# Morrow Hub dating.............



## BWbiker (Feb 11, 2009)

After reading the Morrow hub date codes I am still somewhat baffled with two of these hubs that I have. One is stamped 36-11 with no year letter or quarter number, the other 36-13  T4; Month 13? Hmmmmmmm. Both do not fit neatly into the date code system or the perfect world order I must have!! I will not sleep now tonight! BW:eek:


----------



## RMS37 (Feb 11, 2009)

Morrow hub numbers translate as follows:

The 36 is the spoke hole count.

The 11 or 13 is the hole size, I don?t remember if it relates to the actual size of the hole or the spoke gauge. 

T 4 is the year and quarter code, A = 1931, B = 1932, and so on.  
T 4 would be the forth quarter of 1950.

I don?t know why the one hub doesn?t have a year and quarter code, it may predate or postdate the code for which I believe 1950 is the last year. 

Hopefully these dates don?t poke any large holes in my CWC dating model!

Phil


----------



## BWbiker (Feb 11, 2009)

*Morrow date codes*

I didn't mention that the 36-11 is a skip tooth, the 36-13 T4 is a 1/2" pitch. BW:eek:


----------

*Supplied material*:
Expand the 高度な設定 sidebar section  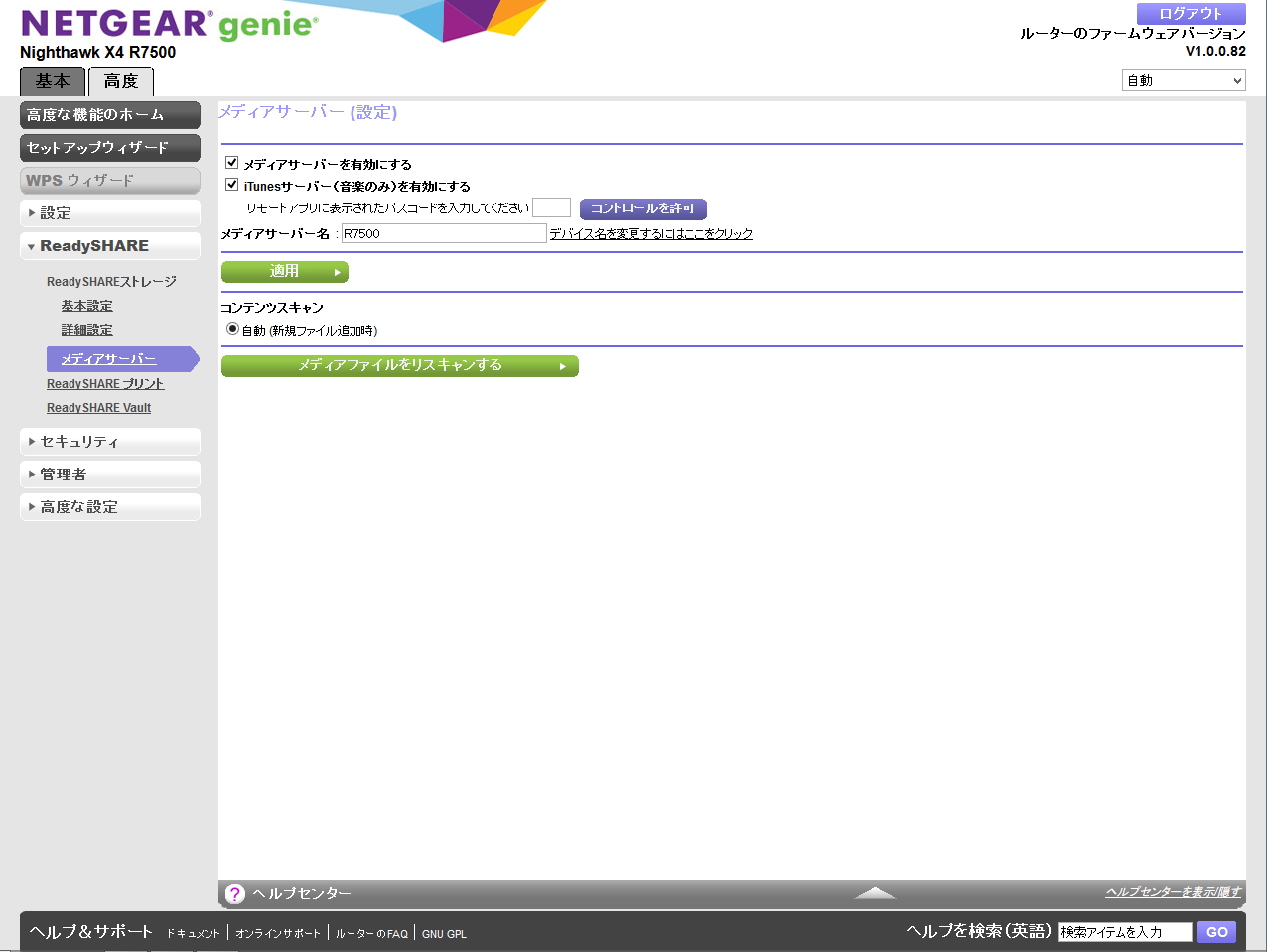click(x=110, y=507)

*Tasks to carry out*:
1. In the Morrow hub thread, what does the 36 stamped on the hubs stand for?
2. Please copy the stretch of the Morrow hub thread from "## RMS37 (Feb" through "CWC dating model!".

*The solutions*:
1. The spoke hole count.

2.
## RMS37 (Feb 11, 2009)

Morrow hub numbers translate as follows:

The 36 is the spoke hole count.

The 11 or 13 is the hole size, I don?t remember if it relates to the actual size of the hole or the spoke gauge. 

T 4 is the year and quarter code, A = 1931, B = 1932, and so on.  
T 4 would be the forth quarter of 1950.

I don?t know why the one hub doesn?t have a year and quarter code, it may predate or postdate the code for which I believe 1950 is the last year. 

Hopefully these dates don?t poke any large holes in my CWC dating model!